Here are the patient education articles that are relevant to this topic. We encourage you to print or e-mail these topics to your patients. (You can also locate patient education articles on a variety of subjects by searching on "patient info" and the keyword(s) of interest.)

Basics topic (see "Patient education: Hypertrophic cardiomyopathy in adults (The Basics)" and "Patient education: Hypertrophic cardiomyopathy in children (The Basics)")

Beyond the Basics topic (see "Patient education: Hypertrophic cardiomyopathy (Beyond the Basics)")

SUMMARY AND RECOMMENDATIONS

Hypertrophic cardiomyopathy (HCM) is one of the most common forms of inherited cardiomyopathy in both adults and children, and is characterized by hypertrophy of the left ventricle (LV) which sometimes involves the right ventricle. The term HCM is applied broadly to a number of different clinical presentations, including sarcomeric HCM as well as HCM "phenocopies" that present similarly to sarcomeric HCM but that have different pathophysiologies (table 1). (See 'Introduction' above and 'Definitions' above.)

The prevalence of HCM in the general pediatric population is likely underestimated since many affected children have subclinical disease, with annual incidence of HCM from all causes of approximately 0.3 to 0.5 cases per 100,000 children. (See 'Epidemiology' above.)

Clinical findings associated with HCM can develop in infants and pre-pubertal children, but are more commonly seen in teenagers and young adults. An isolated heart murmur or signs and symptoms of heart failure are most common in infants <1 year of age, while children ≥1 year of age are most commonly asymptomatic. Presenting symptoms may include chest pain, presyncope/syncope, palpitations, heart failure symptoms, and/or sudden cardiac arrest/death, and the physical examination may be normal or may reveal nonspecific abnormalities such as a systolic murmur, fourth heart sound, and/or a left ventricular lift. (See 'Clinical manifestations' above.)

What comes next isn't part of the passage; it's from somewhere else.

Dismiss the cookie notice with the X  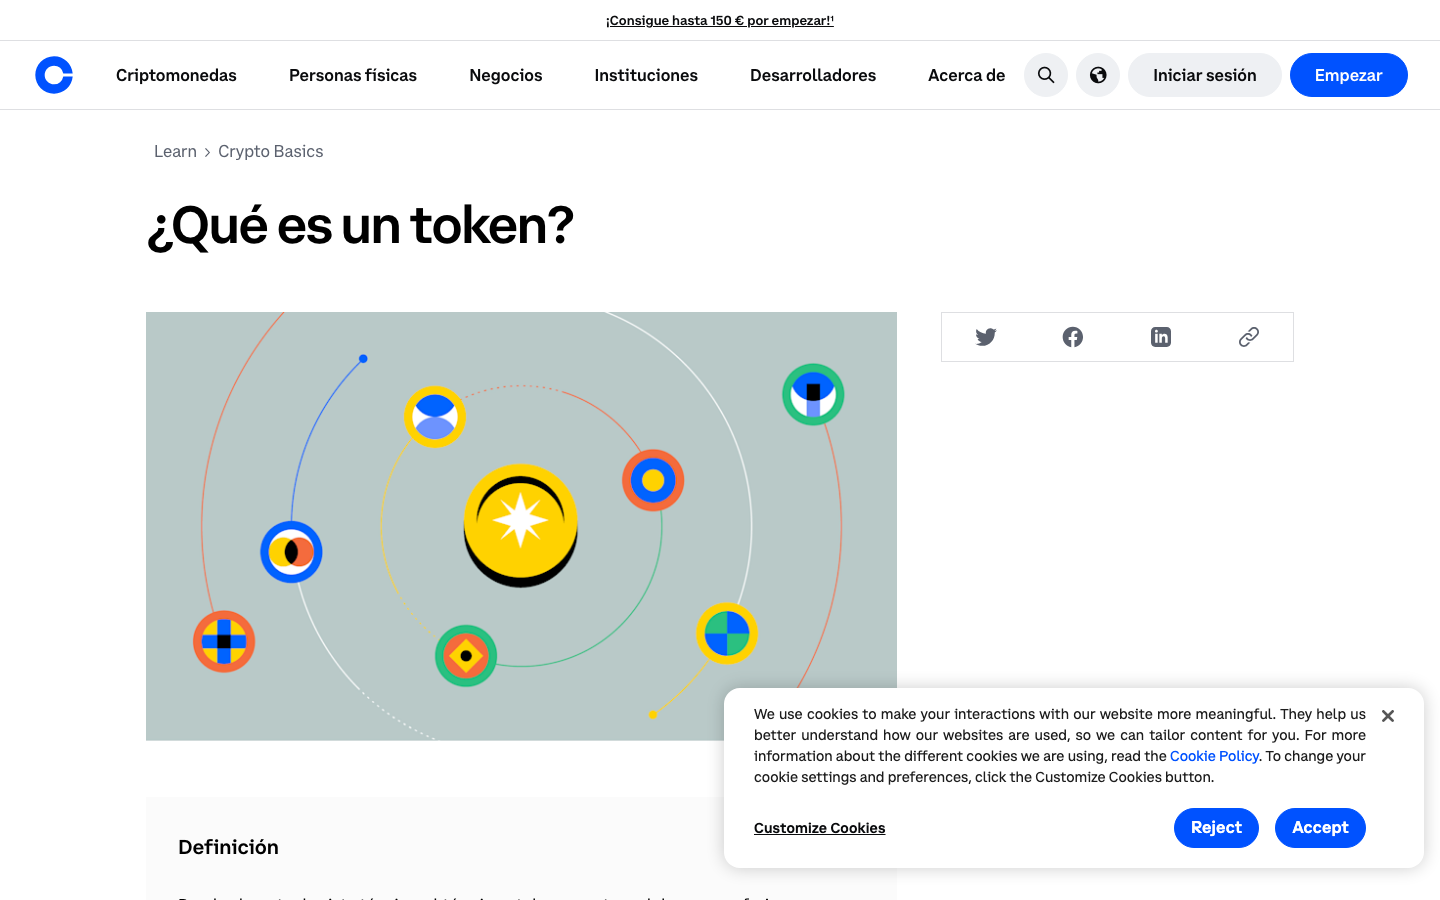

When HCM is suspected, the diagnostic evaluation should include a three-generation pedigree, electrocardiogram (ECG), and echocardiogram. Additional testing, which selectively may include ambulatory ECG monitoring, exercise testing, cardiac magnetic resonance imaging, and/or cardiac catheterization with endomyocardial biopsy, may be warranted for diagnostic purposes, and for prognostic purposes or risk assessment. All first-degree relatives of the proband should undergo screening. (See 'Diagnostic evaluation' above and 'Screening of first-degree relatives' above.)

We offer genetic testing to all patients with HCM, unless there is clinical suspicion for a secondary cause of LV hypertrophy (eg, hypertension). In most cases, referral to a clinical geneticist is warranted to guide the evaluation. (See 'Genetic testing' above.)

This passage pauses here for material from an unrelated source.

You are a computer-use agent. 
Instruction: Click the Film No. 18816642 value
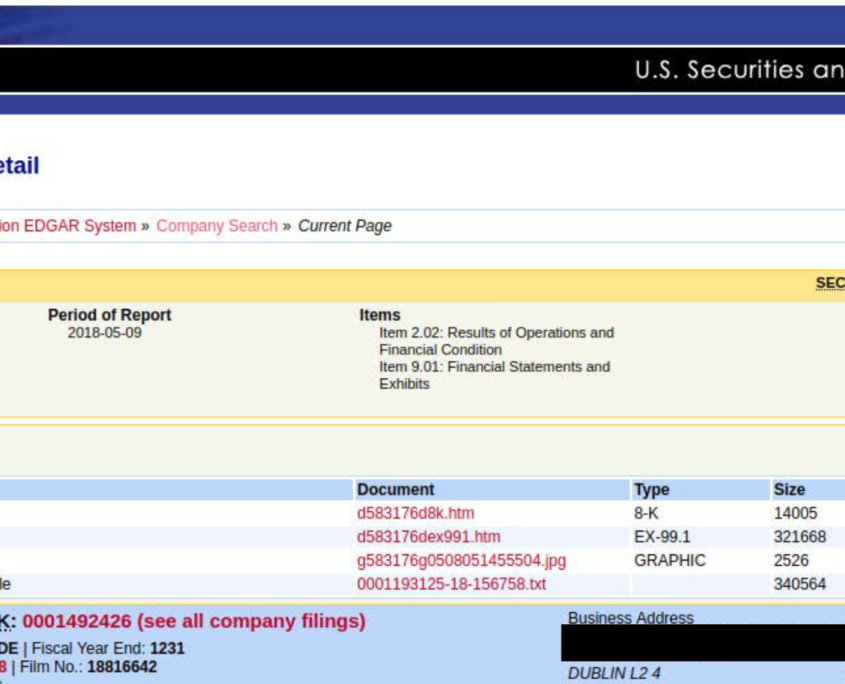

The hallmark finding of HCM is increased LV wall thickening without an identifiable hemodynamic cause (eg, hypertension, valve disease) (image 1A-F and image 2A-B). Other findings such as systolic anterior motion (SAM) of the mitral valve or hyperdynamic LV support the diagnosis but are not obligatory. Identification of a known pathogenic mutation in the setting of otherwise unexplained left ventricular hypertrophy (LVH) is diagnostic for HCM; however, 30 to 40 percent of children with phenotypically-determined HCM will have no identified mutation. (See 'Diagnosis' above.)

The differential diagnosis of HCM in children is broad and includes other causes of murmurs, chest pain, syncope, and heart failure, including primary cardiac and noncardiac etiologies. The clinical course, physical examination findings, ECG, and echocardiogram distinguish HCM from other causes. Other causes of LVH include hypertension; athlete's heart; valvar, subvalvar or supravalvar aortic stenosis; pulmonary parenchymal or vascular disease; endocrine disease (eg, maternal gestational diabetes); rheumatic and immunological disease (eg, systemic lupus erythematosus); and cardiotoxic exposures (eg, anthracyclines). These other causes of LVH can be distinguished from HCM on the basis of the echocardiogram, clinical history, family history including three-generation pedigree, blood pressure measurements, and metabolic and/or genetic testing. (See 'Differential diagnosis' above.)